To do: Rewrite everything from the line containing "This screenshot has height=810, width=1141." down to the line containing "pos(104,173)", changing "Where should I click to" to "Where do I click to" and keeping all else the same; return only those lines.

─── Exercise inputs ───

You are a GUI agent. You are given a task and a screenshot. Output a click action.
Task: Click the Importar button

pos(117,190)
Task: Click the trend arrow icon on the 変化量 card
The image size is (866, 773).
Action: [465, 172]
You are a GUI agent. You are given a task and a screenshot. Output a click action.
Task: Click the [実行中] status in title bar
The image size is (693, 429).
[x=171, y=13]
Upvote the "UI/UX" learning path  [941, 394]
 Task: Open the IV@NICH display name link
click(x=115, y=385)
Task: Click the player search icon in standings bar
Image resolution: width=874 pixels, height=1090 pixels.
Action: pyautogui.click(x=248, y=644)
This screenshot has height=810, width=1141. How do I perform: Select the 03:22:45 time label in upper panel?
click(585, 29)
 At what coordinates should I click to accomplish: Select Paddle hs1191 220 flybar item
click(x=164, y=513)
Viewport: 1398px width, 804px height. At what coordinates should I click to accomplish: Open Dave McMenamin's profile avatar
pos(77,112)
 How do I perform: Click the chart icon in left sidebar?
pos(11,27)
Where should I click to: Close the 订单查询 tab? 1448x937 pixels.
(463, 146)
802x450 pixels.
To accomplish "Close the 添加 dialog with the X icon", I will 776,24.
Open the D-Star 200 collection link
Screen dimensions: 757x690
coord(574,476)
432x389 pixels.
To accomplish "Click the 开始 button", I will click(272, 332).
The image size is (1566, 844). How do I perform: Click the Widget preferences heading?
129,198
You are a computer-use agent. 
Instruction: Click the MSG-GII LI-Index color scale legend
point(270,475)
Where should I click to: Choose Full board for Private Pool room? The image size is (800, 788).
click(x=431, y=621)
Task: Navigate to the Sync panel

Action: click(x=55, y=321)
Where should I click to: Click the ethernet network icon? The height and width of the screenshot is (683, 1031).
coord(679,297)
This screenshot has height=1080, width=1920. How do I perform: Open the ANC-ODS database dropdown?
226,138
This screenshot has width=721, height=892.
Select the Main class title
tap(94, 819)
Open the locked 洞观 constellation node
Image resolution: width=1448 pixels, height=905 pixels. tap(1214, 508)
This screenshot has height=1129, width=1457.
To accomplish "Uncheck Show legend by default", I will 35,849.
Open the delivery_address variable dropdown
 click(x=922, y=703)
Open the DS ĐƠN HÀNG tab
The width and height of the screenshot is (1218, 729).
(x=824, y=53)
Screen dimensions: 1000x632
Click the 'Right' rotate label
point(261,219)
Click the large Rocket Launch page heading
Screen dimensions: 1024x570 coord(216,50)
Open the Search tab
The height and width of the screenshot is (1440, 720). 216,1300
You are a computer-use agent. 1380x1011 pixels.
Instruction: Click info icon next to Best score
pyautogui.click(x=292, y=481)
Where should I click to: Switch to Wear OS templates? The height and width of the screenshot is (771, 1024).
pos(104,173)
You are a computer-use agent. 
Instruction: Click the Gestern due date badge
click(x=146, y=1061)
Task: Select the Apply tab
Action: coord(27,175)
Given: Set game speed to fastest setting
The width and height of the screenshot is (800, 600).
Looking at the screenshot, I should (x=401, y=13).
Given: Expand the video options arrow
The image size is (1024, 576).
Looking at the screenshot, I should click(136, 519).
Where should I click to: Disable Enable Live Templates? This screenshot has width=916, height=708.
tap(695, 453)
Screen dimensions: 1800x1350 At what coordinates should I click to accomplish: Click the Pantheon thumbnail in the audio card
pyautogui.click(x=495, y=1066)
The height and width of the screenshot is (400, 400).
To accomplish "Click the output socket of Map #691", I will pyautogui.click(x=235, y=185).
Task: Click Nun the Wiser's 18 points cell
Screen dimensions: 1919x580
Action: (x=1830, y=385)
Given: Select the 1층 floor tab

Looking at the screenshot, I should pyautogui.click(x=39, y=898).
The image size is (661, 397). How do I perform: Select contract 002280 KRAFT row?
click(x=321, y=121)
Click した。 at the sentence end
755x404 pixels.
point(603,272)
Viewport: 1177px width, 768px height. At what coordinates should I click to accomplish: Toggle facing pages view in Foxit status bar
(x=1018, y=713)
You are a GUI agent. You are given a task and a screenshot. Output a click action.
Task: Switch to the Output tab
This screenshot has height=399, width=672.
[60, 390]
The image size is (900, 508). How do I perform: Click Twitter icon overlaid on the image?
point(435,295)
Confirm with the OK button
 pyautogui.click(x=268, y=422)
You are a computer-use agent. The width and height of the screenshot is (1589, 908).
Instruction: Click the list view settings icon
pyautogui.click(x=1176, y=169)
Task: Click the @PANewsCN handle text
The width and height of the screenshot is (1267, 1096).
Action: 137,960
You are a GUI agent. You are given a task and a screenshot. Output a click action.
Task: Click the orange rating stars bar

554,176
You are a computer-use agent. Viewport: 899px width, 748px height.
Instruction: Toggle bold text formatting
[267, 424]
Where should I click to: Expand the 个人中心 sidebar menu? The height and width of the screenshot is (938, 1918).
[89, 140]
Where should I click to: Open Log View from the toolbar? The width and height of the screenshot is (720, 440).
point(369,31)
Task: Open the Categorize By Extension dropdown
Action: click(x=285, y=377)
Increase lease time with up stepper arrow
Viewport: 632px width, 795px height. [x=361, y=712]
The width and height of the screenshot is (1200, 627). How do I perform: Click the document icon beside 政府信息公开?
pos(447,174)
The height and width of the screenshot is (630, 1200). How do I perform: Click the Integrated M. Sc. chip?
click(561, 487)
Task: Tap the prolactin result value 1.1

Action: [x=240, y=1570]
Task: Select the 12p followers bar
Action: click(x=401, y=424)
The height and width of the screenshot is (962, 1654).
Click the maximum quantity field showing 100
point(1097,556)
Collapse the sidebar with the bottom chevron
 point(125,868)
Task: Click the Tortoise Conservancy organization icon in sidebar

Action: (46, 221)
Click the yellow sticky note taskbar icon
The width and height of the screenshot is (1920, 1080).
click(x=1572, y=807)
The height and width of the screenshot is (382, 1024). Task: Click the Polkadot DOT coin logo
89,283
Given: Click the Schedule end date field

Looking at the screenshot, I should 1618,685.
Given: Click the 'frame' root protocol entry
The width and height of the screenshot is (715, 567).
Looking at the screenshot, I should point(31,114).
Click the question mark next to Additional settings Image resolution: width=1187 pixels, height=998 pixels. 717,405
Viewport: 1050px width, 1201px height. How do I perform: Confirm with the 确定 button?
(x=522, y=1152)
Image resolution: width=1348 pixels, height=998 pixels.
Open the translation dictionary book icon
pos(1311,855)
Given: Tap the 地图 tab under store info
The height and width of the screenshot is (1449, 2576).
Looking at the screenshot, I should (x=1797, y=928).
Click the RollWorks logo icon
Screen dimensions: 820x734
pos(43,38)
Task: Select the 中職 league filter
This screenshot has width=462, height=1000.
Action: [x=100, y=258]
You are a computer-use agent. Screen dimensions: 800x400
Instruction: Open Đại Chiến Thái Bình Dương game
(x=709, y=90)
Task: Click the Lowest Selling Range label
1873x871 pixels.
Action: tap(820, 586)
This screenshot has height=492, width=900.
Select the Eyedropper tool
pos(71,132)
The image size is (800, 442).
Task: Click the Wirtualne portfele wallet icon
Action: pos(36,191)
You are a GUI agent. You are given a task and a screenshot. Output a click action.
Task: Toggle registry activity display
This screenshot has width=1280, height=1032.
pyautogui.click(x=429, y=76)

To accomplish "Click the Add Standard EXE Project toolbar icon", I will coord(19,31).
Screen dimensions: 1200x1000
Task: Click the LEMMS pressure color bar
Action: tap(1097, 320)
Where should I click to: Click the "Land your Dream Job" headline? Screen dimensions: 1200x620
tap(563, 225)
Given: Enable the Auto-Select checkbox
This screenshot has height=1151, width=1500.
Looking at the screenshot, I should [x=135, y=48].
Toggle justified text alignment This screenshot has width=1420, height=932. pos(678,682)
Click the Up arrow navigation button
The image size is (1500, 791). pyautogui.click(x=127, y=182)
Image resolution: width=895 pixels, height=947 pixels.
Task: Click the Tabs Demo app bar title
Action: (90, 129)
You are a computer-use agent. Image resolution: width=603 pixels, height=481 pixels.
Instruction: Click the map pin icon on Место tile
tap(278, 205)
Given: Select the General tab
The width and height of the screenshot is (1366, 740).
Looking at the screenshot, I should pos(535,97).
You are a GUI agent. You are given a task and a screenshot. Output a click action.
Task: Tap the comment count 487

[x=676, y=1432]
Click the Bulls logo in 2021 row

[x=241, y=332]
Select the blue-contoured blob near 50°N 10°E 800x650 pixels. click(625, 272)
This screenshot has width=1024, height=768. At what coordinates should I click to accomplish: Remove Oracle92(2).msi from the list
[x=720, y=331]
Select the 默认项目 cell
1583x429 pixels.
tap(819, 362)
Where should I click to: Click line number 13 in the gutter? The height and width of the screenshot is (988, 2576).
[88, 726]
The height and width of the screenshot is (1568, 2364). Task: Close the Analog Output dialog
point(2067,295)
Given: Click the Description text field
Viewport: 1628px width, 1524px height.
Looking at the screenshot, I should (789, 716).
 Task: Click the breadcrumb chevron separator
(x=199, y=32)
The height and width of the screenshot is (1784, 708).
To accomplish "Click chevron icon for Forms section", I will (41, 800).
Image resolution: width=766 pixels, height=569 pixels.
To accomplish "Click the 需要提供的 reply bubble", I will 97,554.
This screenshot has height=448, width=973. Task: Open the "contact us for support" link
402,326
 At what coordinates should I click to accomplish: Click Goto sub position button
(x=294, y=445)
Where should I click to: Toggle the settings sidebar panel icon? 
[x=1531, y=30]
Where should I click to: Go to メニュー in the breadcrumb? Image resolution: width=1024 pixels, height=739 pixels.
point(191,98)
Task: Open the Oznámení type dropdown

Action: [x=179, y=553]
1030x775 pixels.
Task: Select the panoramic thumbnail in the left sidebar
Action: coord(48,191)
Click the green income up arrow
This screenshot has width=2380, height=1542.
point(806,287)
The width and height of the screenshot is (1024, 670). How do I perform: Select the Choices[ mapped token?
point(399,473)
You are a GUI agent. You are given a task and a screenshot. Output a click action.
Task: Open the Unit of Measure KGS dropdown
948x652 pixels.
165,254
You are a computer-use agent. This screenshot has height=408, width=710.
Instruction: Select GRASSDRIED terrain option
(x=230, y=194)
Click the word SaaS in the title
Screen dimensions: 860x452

───

Solved exercise:
This screenshot has height=810, width=1141. How do I perform: Select the 03:22:45 time label in upper panel?
click(585, 29)
 At what coordinates should I click to accomplish: Select Paddle hs1191 220 flybar item
click(x=164, y=513)
Viewport: 1398px width, 804px height. At what coordinates should I click to accomplish: Open Dave McMenamin's profile avatar
pos(77,112)
 How do I perform: Click the chart icon in left sidebar?
pos(11,27)
Where do I click to: Close the 订单查询 tab? 1448x937 pixels.
(463, 146)
802x450 pixels.
To accomplish "Close the 添加 dialog with the X icon", I will 776,24.
Open the D-Star 200 collection link
Screen dimensions: 757x690
coord(574,476)
432x389 pixels.
To accomplish "Click the 开始 button", I will click(272, 332).
The image size is (1566, 844). How do I perform: Click the Widget preferences heading?
129,198
You are a computer-use agent. 
Instruction: Click the MSG-GII LI-Index color scale legend
point(270,475)
Where do I click to: Choose Full board for Private Pool room? The image size is (800, 788).
click(x=431, y=621)
Task: Navigate to the Sync panel

Action: click(x=55, y=321)
Where do I click to: Click the ethernet network icon? The height and width of the screenshot is (683, 1031).
coord(679,297)
This screenshot has height=1080, width=1920. How do I perform: Open the ANC-ODS database dropdown?
226,138
This screenshot has width=721, height=892.
Select the Main class title
tap(94, 819)
Open the locked 洞观 constellation node
Image resolution: width=1448 pixels, height=905 pixels. tap(1214, 508)
This screenshot has height=1129, width=1457.
To accomplish "Uncheck Show legend by default", I will 35,849.
Open the delivery_address variable dropdown
 click(x=922, y=703)
Open the DS ĐƠN HÀNG tab
The width and height of the screenshot is (1218, 729).
(x=824, y=53)
Screen dimensions: 1000x632
Click the 'Right' rotate label
point(261,219)
Click the large Rocket Launch page heading
Screen dimensions: 1024x570 coord(216,50)
Open the Search tab
The height and width of the screenshot is (1440, 720). 216,1300
You are a computer-use agent. 1380x1011 pixels.
Instruction: Click info icon next to Best score
pyautogui.click(x=292, y=481)
Where do I click to: Switch to Wear OS templates? The height and width of the screenshot is (771, 1024).
pos(104,173)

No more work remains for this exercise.